Tuesday, December 05, 2006

Maybe A Better Discussion Could Be Had From “The Little Foxes”.

onight on Christopher Lydon’s usually excellent “Open Source” he and a small group of well spoken people considered the Bush II regime’s Iraq war in terms of Moby-Dick. The assigning of roles from the book to various people in the incumbent regime was generally unsuccessful, I almost hit the radio when one of them suggested Colin Powell as Starbuck. But it was in the attempt itself that the program failed. Moby-Dick is a rather overdrawn presentation of the dilemmas of human existence and our limited and too short consciousness. It is a novel. As a novel it is entirely inappropriate as a vehicle for looking at the Bush II regime’s entirely sordid and thoroughly banal mishmash of a war. Whaling by a ship of isolated, sexually repressed sailors led by a mad man might be a good metaphor for the Bush II adventure, but as reportage not with the glamour of existential despair and futile striving that Melville attached to a rotten and mercenary activity.

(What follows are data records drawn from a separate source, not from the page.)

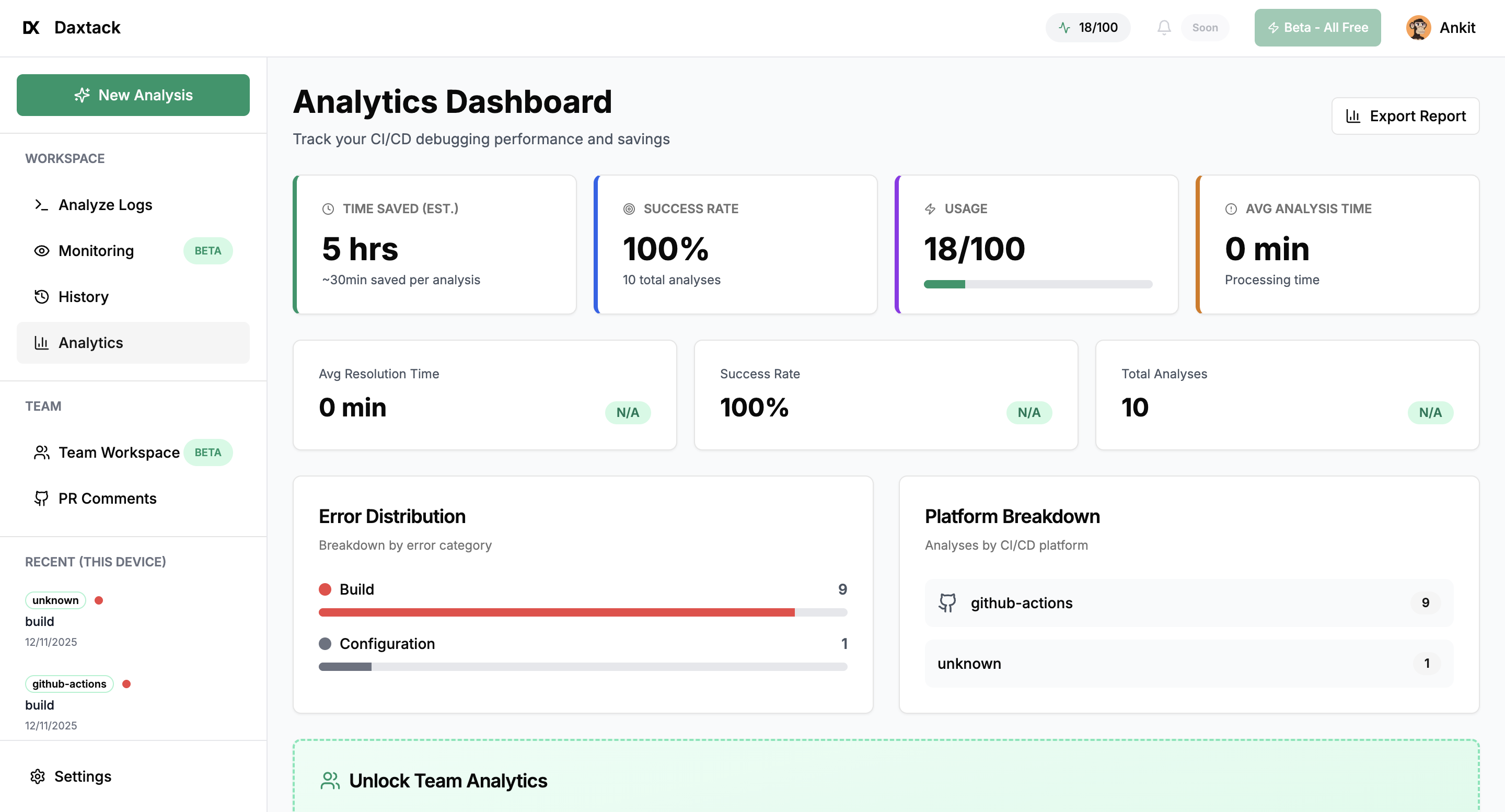Click the PR Comments GitHub icon
The width and height of the screenshot is (1505, 812).
click(41, 498)
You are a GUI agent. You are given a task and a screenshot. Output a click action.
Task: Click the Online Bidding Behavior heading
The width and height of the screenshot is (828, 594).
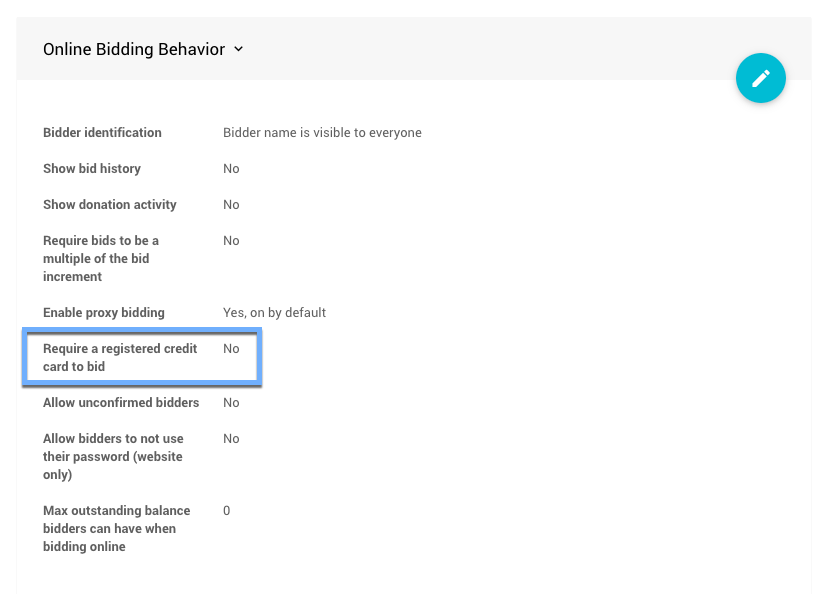click(133, 49)

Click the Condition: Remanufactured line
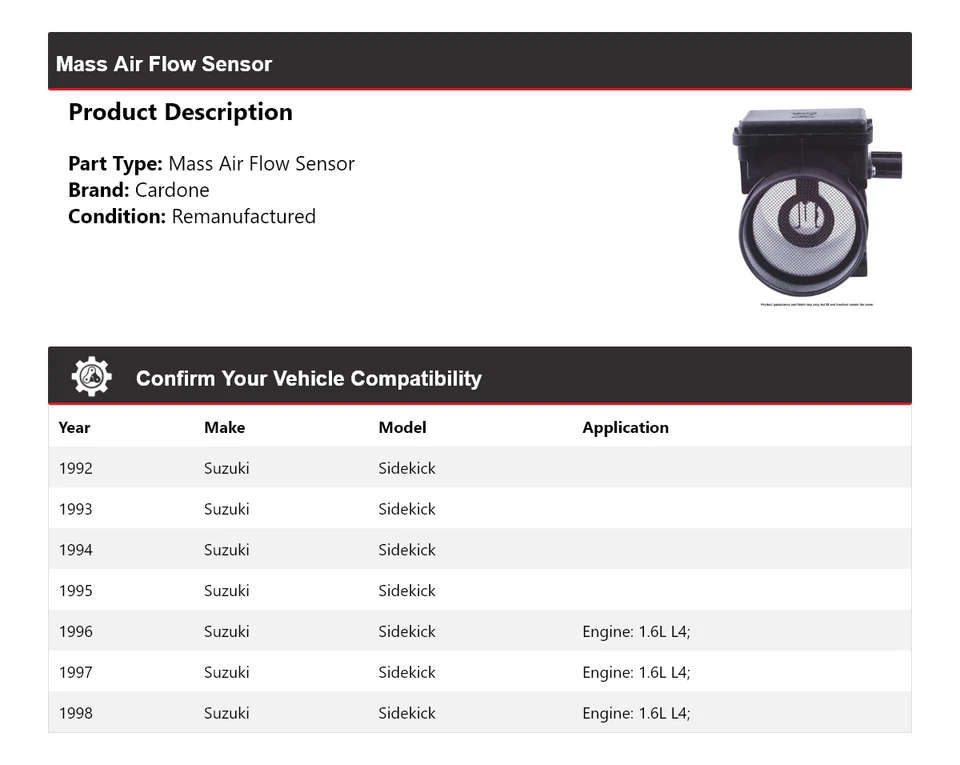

When or, since they seem intent on ending the world, if the history of the Bush II regime is written it will be mythologized . Republicans and the Bush Crime Family have the resources to do that, they will need to and it will be insisted on. In fact they are already shaking down large donors for that effort this very week. But for those of us who are interested in what really were the motives of Cheney, Bush, Rumsfeld, Powell, Wolfowitz, Chalabi, Feith, Miller, the entire range of people in government and the media who made this disaster there is one certainty. If we start looking for motives more noble or exculpatory than a quest for power and plunder we will propagate the lies that began this, the greatest crime committed by a modern American President, the kind of evil that ends empires. Those always begin in people telling themselves a tale, one in which what they want turns into what is noble, good and epic. Maybe the problem is that they were brought up on novels. An education based in fiction is a very bad idea. Look where the Homeric fables got it’s audience.

The origins of the Second Bush War were in the desire to get hold of the American government, the richest and most powerful government in the history of the world. It was a desire to use the mechanism of the military to invade Iraq to hand it’s oil concessions over to the Bush family and its associates. To do this invasion, especially with the “streamlined” military that Rumsfeld provided it was impossible to avoid paying large numbers of contractors associated with Cheney and the Bush family. Various other power players also made out. There are no metaphysical considerations that will shed light on the invasion of Iraq, there are no mitigating features of the kind Melville gave his fictional creations. There is nothing in this that is epic or tragic or revelatory in a greater sense. It is a case to study in the field of international criminology. It is entirely banal every way you turn it.